Ein anderes Risiko für Irans Öl-Industrie besteht darin, dass die landesweit wichtigste Exportanlage auf der Insel Kharg angegriffen wird. Da ClearView zufolge 90 Prozent der iranischen Öl-Exporte auf diese Anlage entfallen, dürfte ein Angriff für Irans Öl-Produktion und damit auch den globalen Ölpreis folgenschwer sein. Wie das Branchenblatt oilprices.com ausgehend einer Einschätzung Goldman Sachs’ meldet, könnten die internationalen Rohölpreise deutlich ansteigen, wenn das iranische Öl-Angebot im Zuge einer möglichen Eskalation des Nahostkonflikts zurückgeht.
Im potenziellen Fall einer Blockade der Straße von Hormuz könnte der Ölpreis auf rund 100 Dollar pro Barrel ansteigen, berichtet CNN ausgehend von einer Einschätzung ClearViews.
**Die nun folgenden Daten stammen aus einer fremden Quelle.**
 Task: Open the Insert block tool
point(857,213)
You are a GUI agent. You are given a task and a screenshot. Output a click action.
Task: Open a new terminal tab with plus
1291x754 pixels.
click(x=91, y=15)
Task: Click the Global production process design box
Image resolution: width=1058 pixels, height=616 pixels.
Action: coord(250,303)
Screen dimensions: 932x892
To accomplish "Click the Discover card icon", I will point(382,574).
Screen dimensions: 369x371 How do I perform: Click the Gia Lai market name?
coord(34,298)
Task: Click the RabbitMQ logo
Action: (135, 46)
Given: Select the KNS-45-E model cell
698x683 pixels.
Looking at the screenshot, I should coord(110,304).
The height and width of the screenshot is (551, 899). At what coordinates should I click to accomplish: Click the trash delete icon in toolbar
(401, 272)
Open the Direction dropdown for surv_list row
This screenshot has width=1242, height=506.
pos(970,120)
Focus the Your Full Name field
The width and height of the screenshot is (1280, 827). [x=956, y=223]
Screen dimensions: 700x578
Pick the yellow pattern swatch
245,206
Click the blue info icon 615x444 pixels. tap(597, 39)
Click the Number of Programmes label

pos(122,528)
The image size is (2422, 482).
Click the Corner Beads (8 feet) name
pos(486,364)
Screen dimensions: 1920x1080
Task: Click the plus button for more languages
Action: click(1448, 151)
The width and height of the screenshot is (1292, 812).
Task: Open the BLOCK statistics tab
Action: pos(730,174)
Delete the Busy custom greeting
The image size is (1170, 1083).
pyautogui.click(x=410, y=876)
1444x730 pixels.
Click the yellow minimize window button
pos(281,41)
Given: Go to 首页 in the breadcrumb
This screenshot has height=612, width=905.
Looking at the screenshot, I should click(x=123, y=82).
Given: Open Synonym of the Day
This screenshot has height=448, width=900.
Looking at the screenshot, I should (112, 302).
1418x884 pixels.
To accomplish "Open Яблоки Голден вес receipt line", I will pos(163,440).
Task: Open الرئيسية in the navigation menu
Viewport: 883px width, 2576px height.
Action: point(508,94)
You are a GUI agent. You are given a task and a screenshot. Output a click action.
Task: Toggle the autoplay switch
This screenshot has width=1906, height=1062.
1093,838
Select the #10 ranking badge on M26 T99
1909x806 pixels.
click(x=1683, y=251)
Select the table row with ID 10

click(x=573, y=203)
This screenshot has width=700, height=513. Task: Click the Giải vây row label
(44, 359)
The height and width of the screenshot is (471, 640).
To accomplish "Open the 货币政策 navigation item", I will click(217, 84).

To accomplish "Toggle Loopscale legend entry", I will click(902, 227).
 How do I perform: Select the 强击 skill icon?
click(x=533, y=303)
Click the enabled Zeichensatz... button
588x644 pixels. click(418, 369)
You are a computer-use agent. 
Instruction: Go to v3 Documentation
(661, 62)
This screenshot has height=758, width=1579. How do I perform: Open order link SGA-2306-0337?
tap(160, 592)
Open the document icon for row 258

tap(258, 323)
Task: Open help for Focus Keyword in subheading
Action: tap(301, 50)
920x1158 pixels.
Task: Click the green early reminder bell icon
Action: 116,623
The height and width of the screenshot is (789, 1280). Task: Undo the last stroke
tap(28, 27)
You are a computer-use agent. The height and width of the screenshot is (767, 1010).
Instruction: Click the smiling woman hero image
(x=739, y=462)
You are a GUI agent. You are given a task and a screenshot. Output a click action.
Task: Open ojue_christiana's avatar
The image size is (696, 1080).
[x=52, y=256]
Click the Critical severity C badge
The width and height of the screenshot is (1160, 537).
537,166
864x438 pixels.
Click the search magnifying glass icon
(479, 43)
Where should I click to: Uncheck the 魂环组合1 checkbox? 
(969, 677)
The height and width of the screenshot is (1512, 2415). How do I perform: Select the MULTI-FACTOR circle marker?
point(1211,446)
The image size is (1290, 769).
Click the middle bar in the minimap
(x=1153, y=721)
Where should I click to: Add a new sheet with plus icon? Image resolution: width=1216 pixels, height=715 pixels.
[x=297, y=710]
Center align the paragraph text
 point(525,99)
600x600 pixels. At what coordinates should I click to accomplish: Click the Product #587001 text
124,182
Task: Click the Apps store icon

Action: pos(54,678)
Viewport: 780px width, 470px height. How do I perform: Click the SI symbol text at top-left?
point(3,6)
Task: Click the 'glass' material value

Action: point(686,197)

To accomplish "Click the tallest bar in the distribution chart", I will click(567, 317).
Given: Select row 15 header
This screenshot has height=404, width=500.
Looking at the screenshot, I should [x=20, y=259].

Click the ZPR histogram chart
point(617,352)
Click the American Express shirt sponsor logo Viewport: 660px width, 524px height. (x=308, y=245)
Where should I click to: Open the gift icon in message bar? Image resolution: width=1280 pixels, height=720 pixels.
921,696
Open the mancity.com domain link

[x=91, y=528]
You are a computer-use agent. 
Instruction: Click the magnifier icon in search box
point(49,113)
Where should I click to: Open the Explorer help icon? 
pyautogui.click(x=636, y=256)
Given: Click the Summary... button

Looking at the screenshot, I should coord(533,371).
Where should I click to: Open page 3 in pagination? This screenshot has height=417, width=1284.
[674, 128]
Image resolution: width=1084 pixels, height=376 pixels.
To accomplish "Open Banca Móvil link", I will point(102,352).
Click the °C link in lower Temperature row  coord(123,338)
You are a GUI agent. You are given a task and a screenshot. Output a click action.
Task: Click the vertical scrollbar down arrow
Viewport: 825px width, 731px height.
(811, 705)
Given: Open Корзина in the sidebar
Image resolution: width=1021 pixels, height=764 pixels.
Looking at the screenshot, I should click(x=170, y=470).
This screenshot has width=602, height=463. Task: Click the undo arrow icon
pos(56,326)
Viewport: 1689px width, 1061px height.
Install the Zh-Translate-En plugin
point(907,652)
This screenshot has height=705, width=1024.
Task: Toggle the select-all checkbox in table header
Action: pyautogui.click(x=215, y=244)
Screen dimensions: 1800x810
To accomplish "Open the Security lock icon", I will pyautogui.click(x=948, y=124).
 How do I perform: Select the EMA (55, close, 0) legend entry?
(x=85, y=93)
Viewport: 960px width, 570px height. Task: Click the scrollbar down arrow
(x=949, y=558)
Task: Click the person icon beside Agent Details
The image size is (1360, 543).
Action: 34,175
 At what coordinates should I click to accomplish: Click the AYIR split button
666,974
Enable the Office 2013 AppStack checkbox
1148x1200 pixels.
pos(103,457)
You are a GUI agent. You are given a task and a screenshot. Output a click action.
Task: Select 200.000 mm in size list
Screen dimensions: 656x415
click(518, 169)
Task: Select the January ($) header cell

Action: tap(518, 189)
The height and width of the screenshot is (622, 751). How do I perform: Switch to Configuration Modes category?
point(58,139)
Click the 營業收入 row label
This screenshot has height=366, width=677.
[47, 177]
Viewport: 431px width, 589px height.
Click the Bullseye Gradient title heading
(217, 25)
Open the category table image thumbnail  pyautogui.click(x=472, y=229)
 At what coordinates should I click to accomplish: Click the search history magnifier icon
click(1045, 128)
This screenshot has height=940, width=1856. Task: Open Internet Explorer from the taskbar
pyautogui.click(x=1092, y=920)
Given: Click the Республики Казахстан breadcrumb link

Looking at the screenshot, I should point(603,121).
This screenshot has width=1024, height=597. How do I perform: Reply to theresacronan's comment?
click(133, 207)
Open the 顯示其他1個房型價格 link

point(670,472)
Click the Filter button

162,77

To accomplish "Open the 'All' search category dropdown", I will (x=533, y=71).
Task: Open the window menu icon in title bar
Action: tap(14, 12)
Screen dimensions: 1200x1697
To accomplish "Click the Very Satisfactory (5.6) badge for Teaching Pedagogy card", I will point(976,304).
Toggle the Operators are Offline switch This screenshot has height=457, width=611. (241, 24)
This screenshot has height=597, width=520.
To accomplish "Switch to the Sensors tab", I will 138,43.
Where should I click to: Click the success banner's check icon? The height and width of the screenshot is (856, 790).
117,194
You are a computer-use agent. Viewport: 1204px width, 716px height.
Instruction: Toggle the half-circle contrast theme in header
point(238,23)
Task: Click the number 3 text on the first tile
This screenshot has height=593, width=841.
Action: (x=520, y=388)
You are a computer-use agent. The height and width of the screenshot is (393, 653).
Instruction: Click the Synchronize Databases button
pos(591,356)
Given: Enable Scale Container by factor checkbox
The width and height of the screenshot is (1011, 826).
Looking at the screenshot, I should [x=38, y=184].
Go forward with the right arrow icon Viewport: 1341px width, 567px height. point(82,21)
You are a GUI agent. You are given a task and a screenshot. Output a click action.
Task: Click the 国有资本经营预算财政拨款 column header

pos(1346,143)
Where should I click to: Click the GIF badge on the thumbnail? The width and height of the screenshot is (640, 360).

Der US-Sender beruft dabei auch auf eine Mitteilung von Citigroup-Analysten, die am Mittwoch an Kunden geschickt wurden: „Jede Schließung der Straße von Hormuz würde einen Wendepunkt für den globalen Ölmarkt und die Weltwirtschaft darstellen“, hieß es darin. „In einem solchen Szenario würden sich die globalen Ölmärkte in unbekannten Fahrwassern bewegen, und die Ölpreise würden wahrscheinlich einen starken und signifikanten Anstieg weit über bisherige Höchststände hinaus erfahren“, hieß es demzufolge weiter.
Im Falle einer weiteren Eskalation im Iran-Israel-Konflikt und eines Ölpreis-Anstiegs wären die Opec+-Verbündeten gefragt
„Wenn die iranische Produktion nachhaltig um 1 Mio. Barrel pro Tag sinkt, könnte der Ölpreis im nächsten Jahr um etwa 20 Dollar pro Barrel steigen“, sagte Daan Struyven, Co-Leiter der globalen Rohstoffforschung bei Goldman Sachs, am Freitag in der ‚Squawk Box Asia‘ des US-Nachrichtensenders CNBC.
Diese Prognose basiere jedoch auf der Annahme, dass die OPEC+-Verbündeten auf einen potenziellen Export-Stopp iranischen Öls im Falle eines großangelegten Angriffs auf die Öl-Produktionsstätten des Landes nicht mit einer Produktionssteigerung reagieren würde, fügte Struyven hinzu. Und das sei überaus unwahrscheinlich.
Wenn die großen OPEC+-Produzenten mit ausreichenden freien Produktionskapazitäten, wie Saudi-Arabien und die Vereinigten Arabischen Emirate (VAE), ihre Öl-Produktion dagegen erhöhen und einen Teil potenzieller Verluste iranischen Öls ausgleichen, sei langfristig mit einem deutlich geringeren Anstieg des Ölpreises zu rechnen. Sein Anstieg könnte dann rund 10 US-Dollar pro Barrel betragen, betonte der Goldman-Analyst.